### TASKS TO COMPLETE
1. In the space station text, how many commercially available HD cameras make up the HDEV system?
2. In the space station text, retype everything from "The space station" down to "around the world.".
3. Write what comes next in the text about the space station and Mastracchio's view of Earth, starting after its final sentence.

### SOURCE TEXT

The space station is more than a scientific research platform.  It also serves as a test bed to demonstrate new technology.  With the arrival of SpaceX-3, the Expedition 39 crew unloaded new climbing legs for NASA’s Robonaut 2 humanoid robot, designed to take over routine and potentially dangerous tasks from astronauts.  Ground controllers using the station’s robotic arm also installed a new high-definition Earth-viewing camera system, referred to as HDEV, on the outside of the Columbus lab.  HDEV is comprised of four commercially available HD cameras and streams online live video of Earth to online viewers around the world.

All of this is just a day’s work for Mastracchio.  Having experienced four missions he explained the feeling of being propelled into space.  “It’s just an incredible experience.  It’s very bumpy like riding a motorcycle on a train track for the first two minutes.  It’s a blast feeling the sounds and that power and acceleration!  If you understand what is happening we know what to do; we are well trained and can’t worry about it.  Then, it smoothes out.  After about eight and a half minutes the engines shut down and you begin to have the sensation that you are falling out of your seat but you’re buckled in.  You can fly up to the ceiling and turn upside down when unbuckled.  In only eight and a half minutes you are in orbit propelled at 17,500 miles an hour; a bullet is a lot slower than that!”

“The Earth is very beautiful from there.  You are only 250 miles high.  You can see the unique colors of the Caribbean waters, the shapes of land masses like Australia, the green of South America, the Golden Gate Bridge, the New York high rise buildings, wakes of ships, and contrails of planes.  At night, it’s even more incredible with the bright clusters of lights over major cities.”

### MATERIAL
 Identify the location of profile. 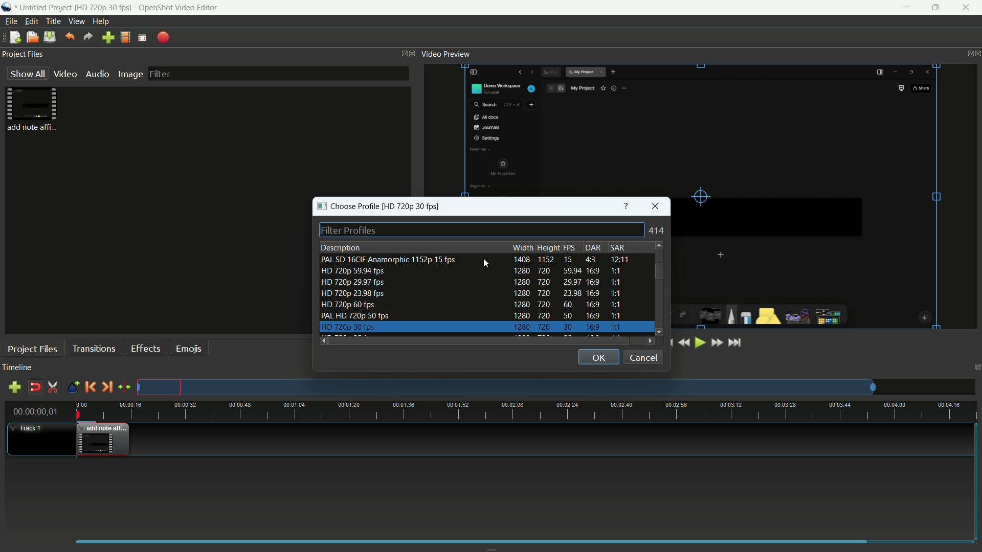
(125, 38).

---

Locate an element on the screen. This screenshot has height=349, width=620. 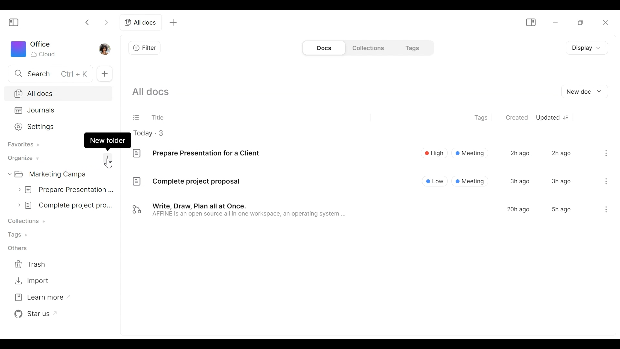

### THE ANSWERS
1. Four.

2.
The space station is more than a scientific research platform.  It also serves as a test bed to demonstrate new technology.  With the arrival of SpaceX-3, the Expedition 39 crew unloaded new climbing legs for NASA’s Robonaut 2 humanoid robot, designed to take over routine and potentially dangerous tasks from astronauts.  Ground controllers using the station’s robotic arm also installed a new high-definition Earth-viewing camera system, referred to as HDEV, on the outside of the Columbus lab.  HDEV is comprised of four commercially available HD cameras and streams online live video of Earth to online viewers around the world.

3.
Mastracchio’s first three space flights were on the space shuttle, which has since been retired.  Reentry is now done the old fashioned way by crashing through the Earth’s atmosphere in flames in a capsule and landing by parachute.   “Landing on Earth in the shuttle was luxurious.  Now we are screaming through the Earth’s atmosphere violently swinging around but we’re buckled in.  You are protected from the extreme heat by the vehicle and your suit.”  Crews are standing by to rescue the team, which they carry off. “You are required to exercise two hours a day while in space so that when we come home we are in good shape and can walk on our own.  It’s only a tradition to be carried off once you land on Earth.”

Mastracchio definitely plans to go back to space.  “There are about 45 active astronauts so someone else should have a turn but I do want to go back.  I’ll continue my own training, train new astronauts, and design new vehicles.  There are about 4 new vehicles in the works and there are the prospects of private space travel.”  His easygoing persona belies his expertise and enormous accomplishments.  He is the Waterbury neighbor next door.    One of the first things he did upon returning from space was speak at his former high school.

Mastracchio now joins the pantheon of great explorers.  Less than five hundred years ago Copernicus and Galileo asserted that the earth was not the center of the known skies.  They would be in awe of space travel and revel in Mastracchio’s accomplishments.

Ground control to Mastracchio, Connecticut is proud of you!